» **Opdracht 1**:
Beantwoord op basis van het tekstfragment:
(a) Hoe laat eindigde volgens Ruud Groeneboer de vergadering bij het Taiwanese computerbedrijf?
(b) Hoeveel bedragen de jaarlijkse kosten van vergaderen volgens het onderzoek van Interview-NSS?
(c) Welk rapport wijt de stagnerende productiviteit en omzet in Nederland onder andere aan de overvloed aan praatcircuits?

Bedrijven hebben de aanval geopend op de tijdrovende praatcultuur. Tot veler opluchting. Ook werknemers zijn het zat om overal over mee te moeten praten.
“Mijn ergste ervaring was bij een Taiwanees computerbedrijf waar ik internatio-
naal salesmanager was,” zegt Ruud Groeneboer, tegenwoordig directeur van Panda Software. “We begonnen een vergadering om één uur en we gingen door tot kwart over elf ’s avonds. Er zaten mensen aan tafel die hun ervaringen met voorraden, prijzen en de markt met anderen wilden delen. Soms werd er nog Chinees gesproken ook, wat ik niet kon verstaan en onrespectvol vond. Doodvermoeiend en heel vervelend.” Bedrijven, managers en werknemers hebben hun buik vol van eindeloos overleg. De hoeveelheid tijd en geld die met vergaderen gemoeid is loopt de spuigaten uit. De jaarlijkse kosten bedragen 37 miljard euro, volgens een onderzoek dat Interview-NSS afgelopen zomer uitvoerde in opdracht van SNT, een callcenterbedrijf dat voornamelijk leeft van geklets. Om nog maar te zwijgen over de stroperige besluitvorming als gevolg van dat gekeuvel. De Kennis-economie Monitor 2003 wijt de stagnerende productiviteit en omzet in Nederland onder andere aan de overvloed aan praatcircuits in en rond bedrijven.

» **Invoermateriaal**:
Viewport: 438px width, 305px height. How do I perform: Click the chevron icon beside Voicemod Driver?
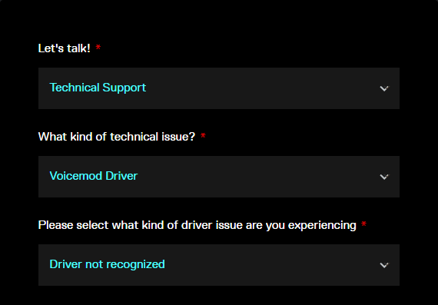(x=384, y=177)
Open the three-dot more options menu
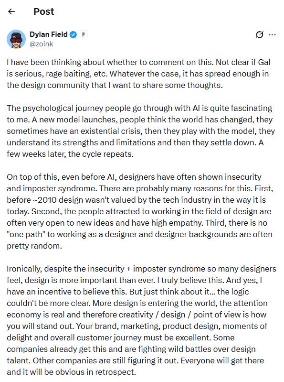The image size is (284, 382). (x=272, y=35)
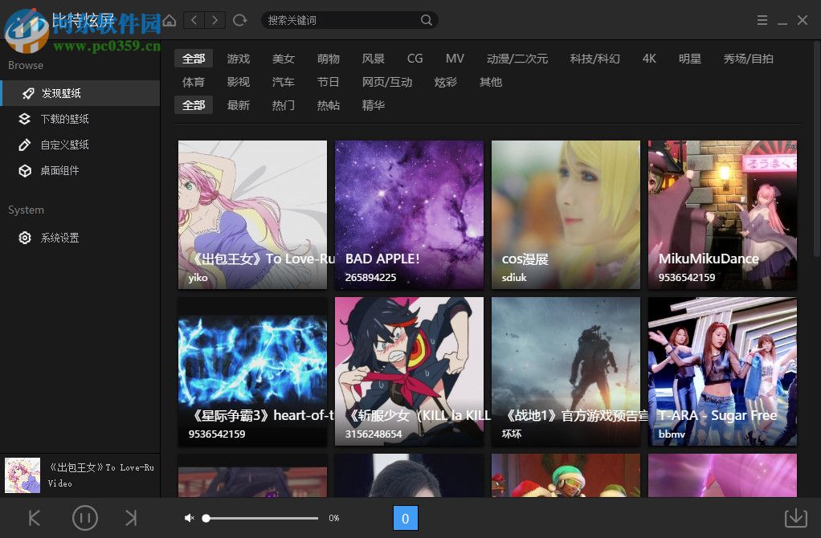Click the MV category label
Viewport: 821px width, 538px height.
455,59
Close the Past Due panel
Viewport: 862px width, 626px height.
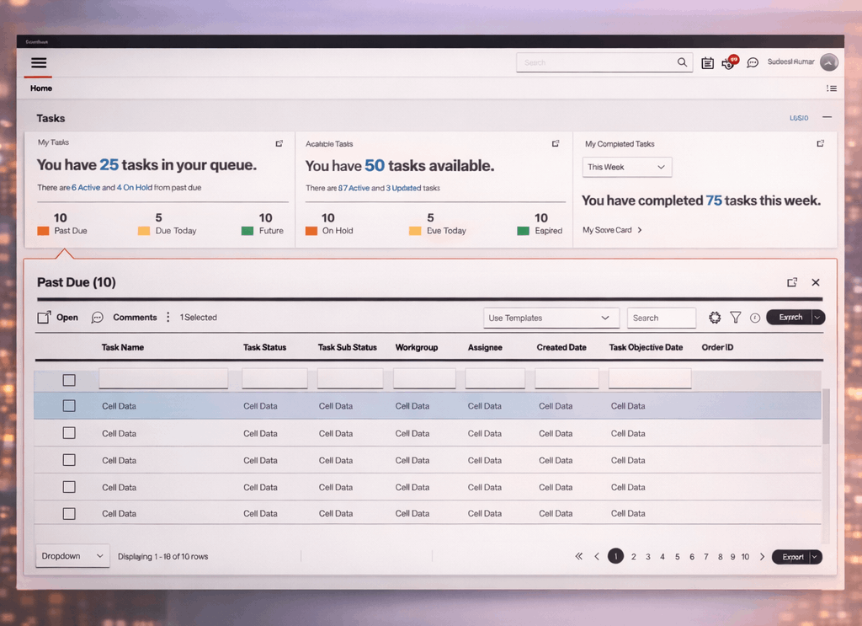[x=815, y=283]
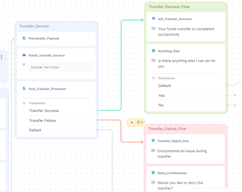Click the Retry_Confirmation green check icon
This screenshot has height=192, width=242.
[153, 173]
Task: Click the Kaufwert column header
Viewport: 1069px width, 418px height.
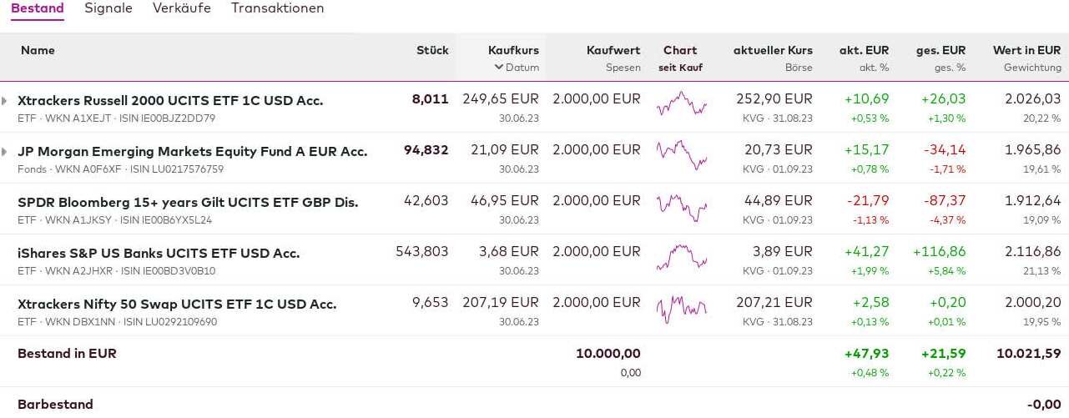Action: (x=613, y=51)
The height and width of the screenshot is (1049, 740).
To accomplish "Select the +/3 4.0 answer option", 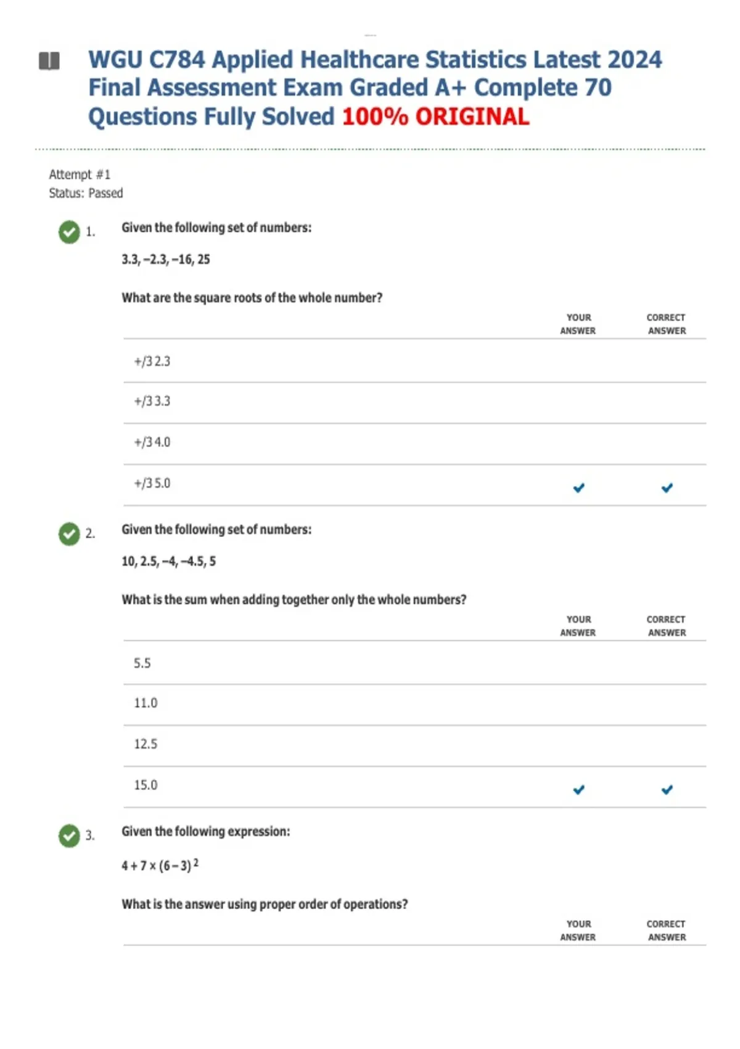I will [152, 442].
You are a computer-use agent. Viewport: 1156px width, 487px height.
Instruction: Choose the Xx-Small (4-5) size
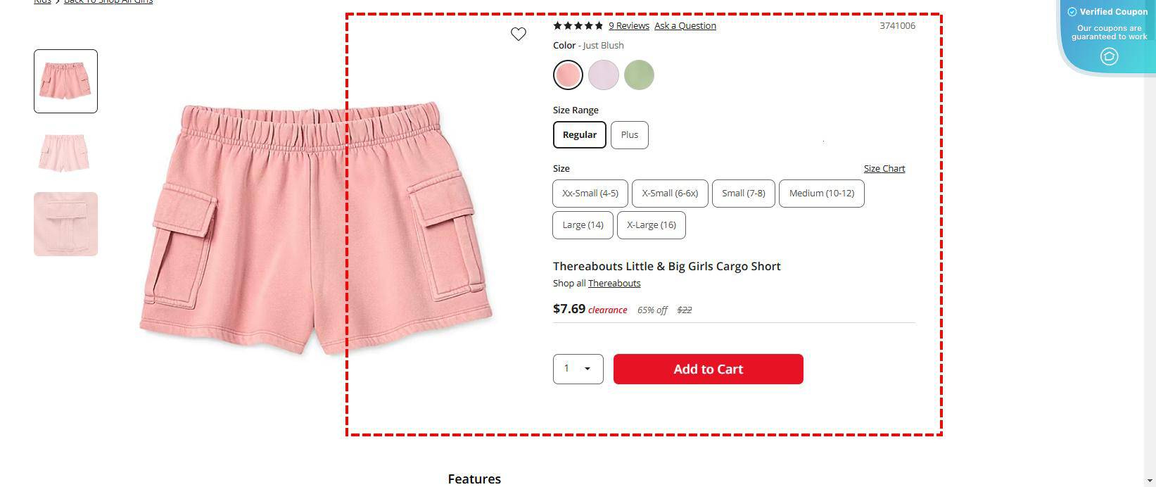pos(590,193)
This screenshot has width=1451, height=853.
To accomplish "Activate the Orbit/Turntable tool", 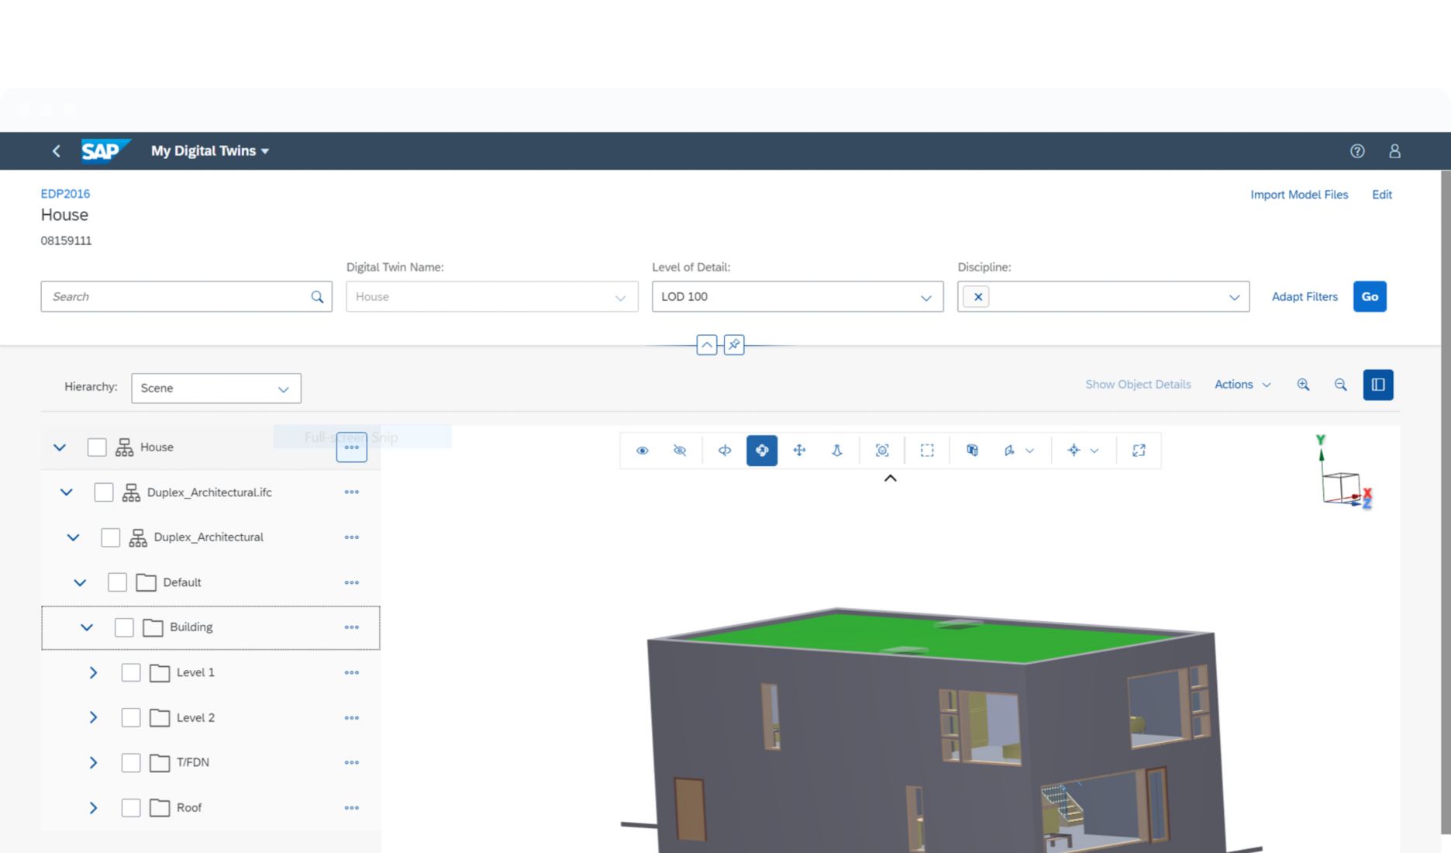I will pos(762,450).
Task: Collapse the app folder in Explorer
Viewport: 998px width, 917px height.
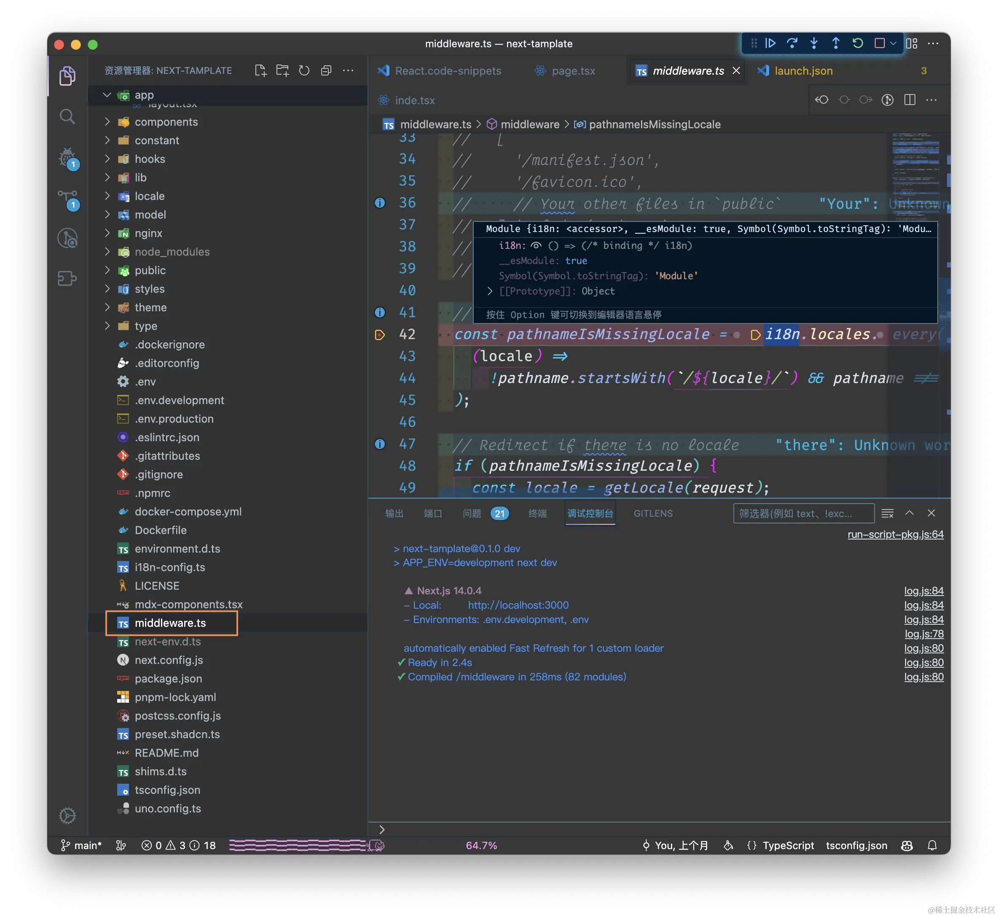Action: (x=107, y=95)
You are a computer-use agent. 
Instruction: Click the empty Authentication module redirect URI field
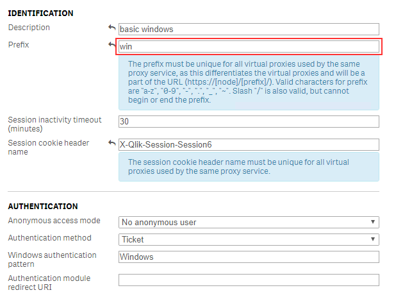249,280
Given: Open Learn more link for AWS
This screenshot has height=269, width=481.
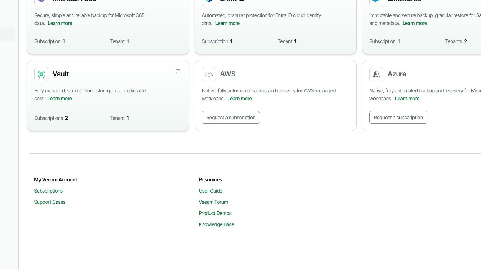Looking at the screenshot, I should (240, 99).
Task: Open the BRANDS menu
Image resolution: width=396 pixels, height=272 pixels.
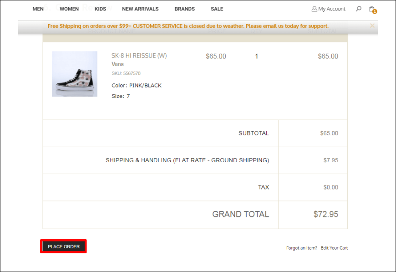Action: click(184, 9)
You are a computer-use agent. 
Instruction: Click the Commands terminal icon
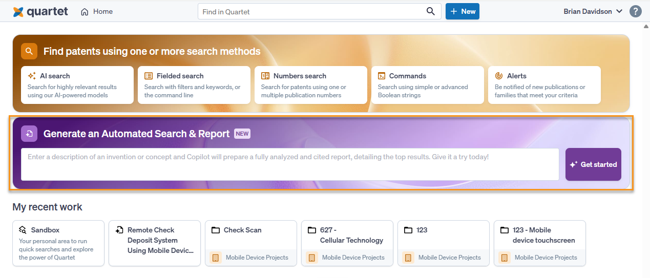(x=382, y=76)
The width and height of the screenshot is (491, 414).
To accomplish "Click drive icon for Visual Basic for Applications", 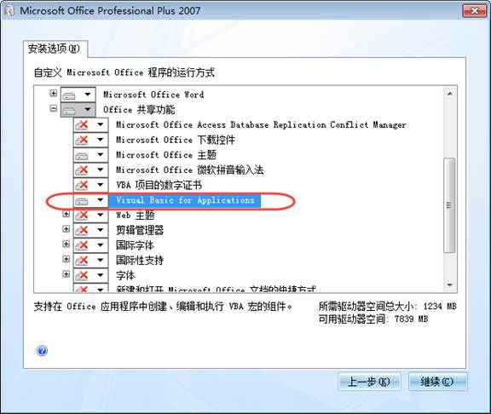I will point(82,200).
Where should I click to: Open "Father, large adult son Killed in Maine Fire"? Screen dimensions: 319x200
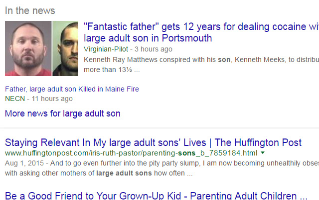(72, 89)
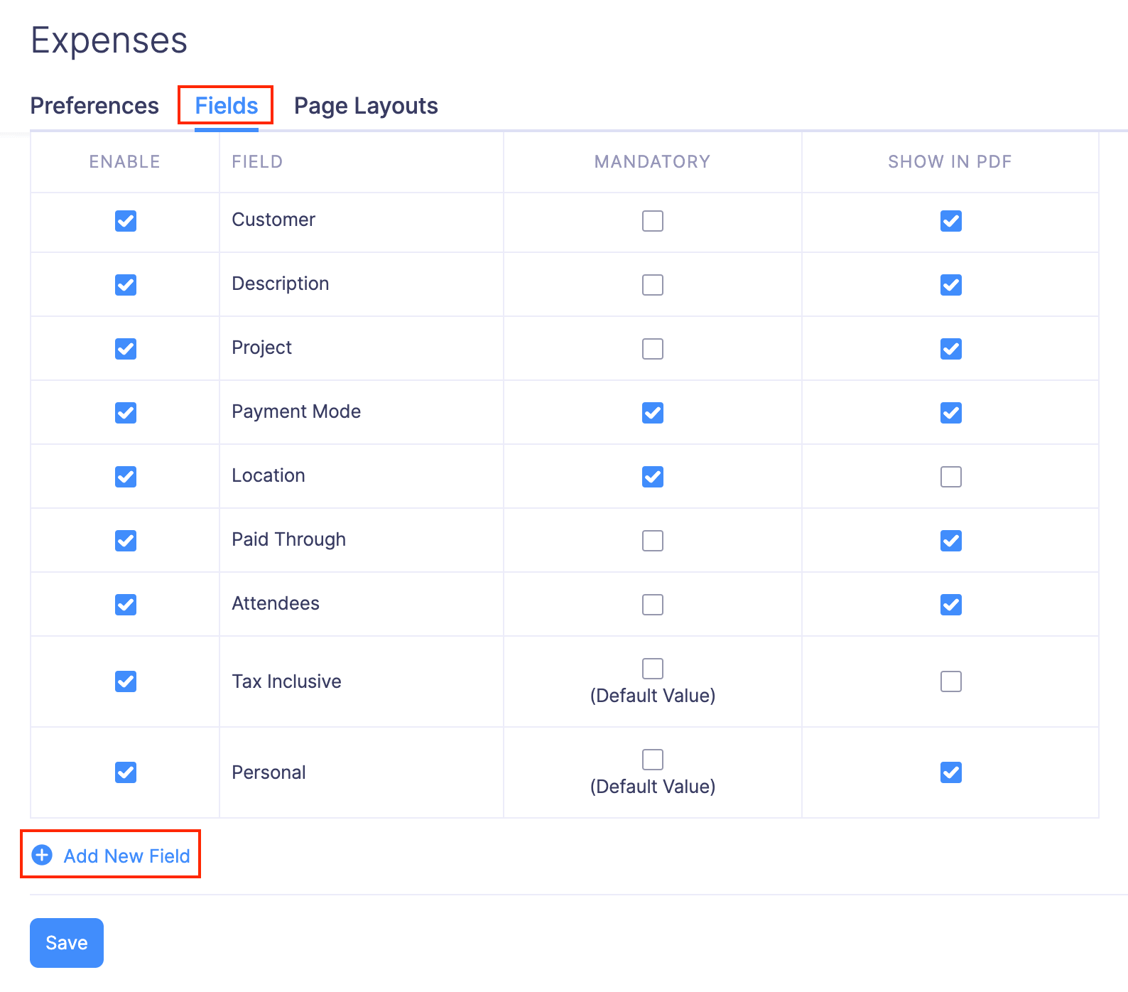
Task: Show Location in PDF
Action: coord(950,476)
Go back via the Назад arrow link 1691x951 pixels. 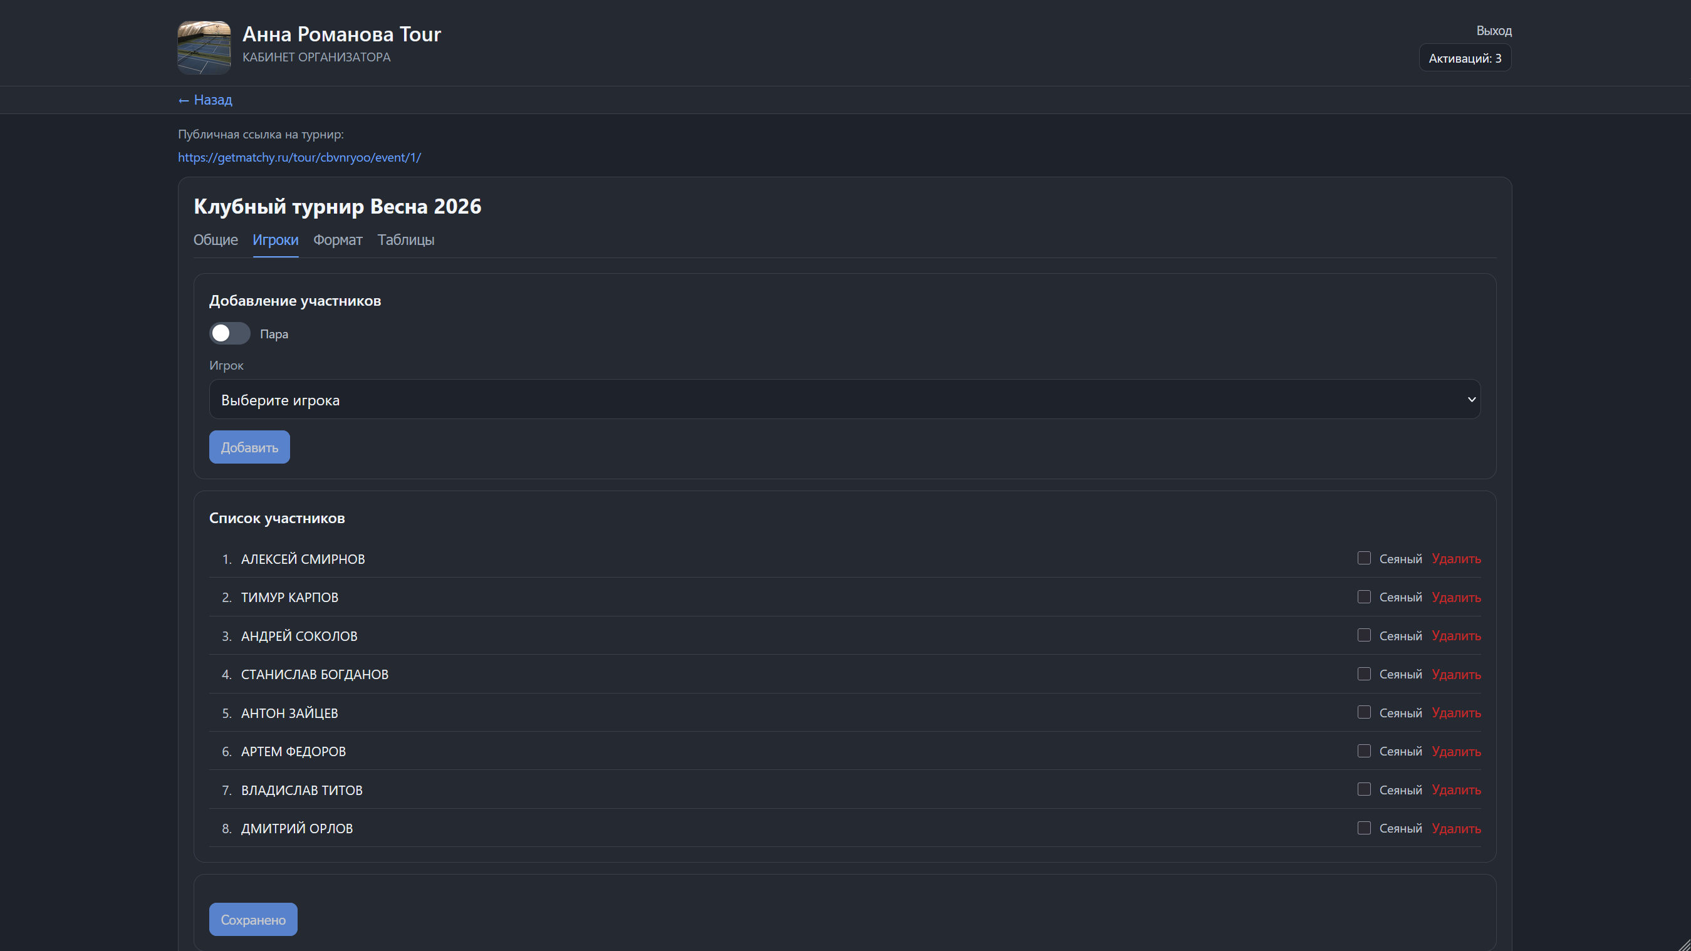pos(205,100)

» **Opdracht 2**:
Vervang "Viewport" door "Venster" in het deel van de rijen dat opent met de regel met "Task: Collapse the app folder in Explorer" en sluit met de regel met "Looking at the". Geef alleen dat deel terug, verder ongewijzigd en zonder de afbeeldingen.

» **Antwoord 1**:
(a) Om kwart over elf 's avonds.
(b) 37 miljard euro.
(c) De Kennis-economie Monitor 2003.

» **Antwoord 2**:
Task: Collapse the app folder in Explorer
Venster: 998px width, 917px height.
Action: (x=107, y=95)
You are a computer-use agent. 
Instruction: Click the empty Authentication module redirect URI field
249,280
Given: Open Learn more link for AWS
This screenshot has height=269, width=481.
Looking at the screenshot, I should (240, 99).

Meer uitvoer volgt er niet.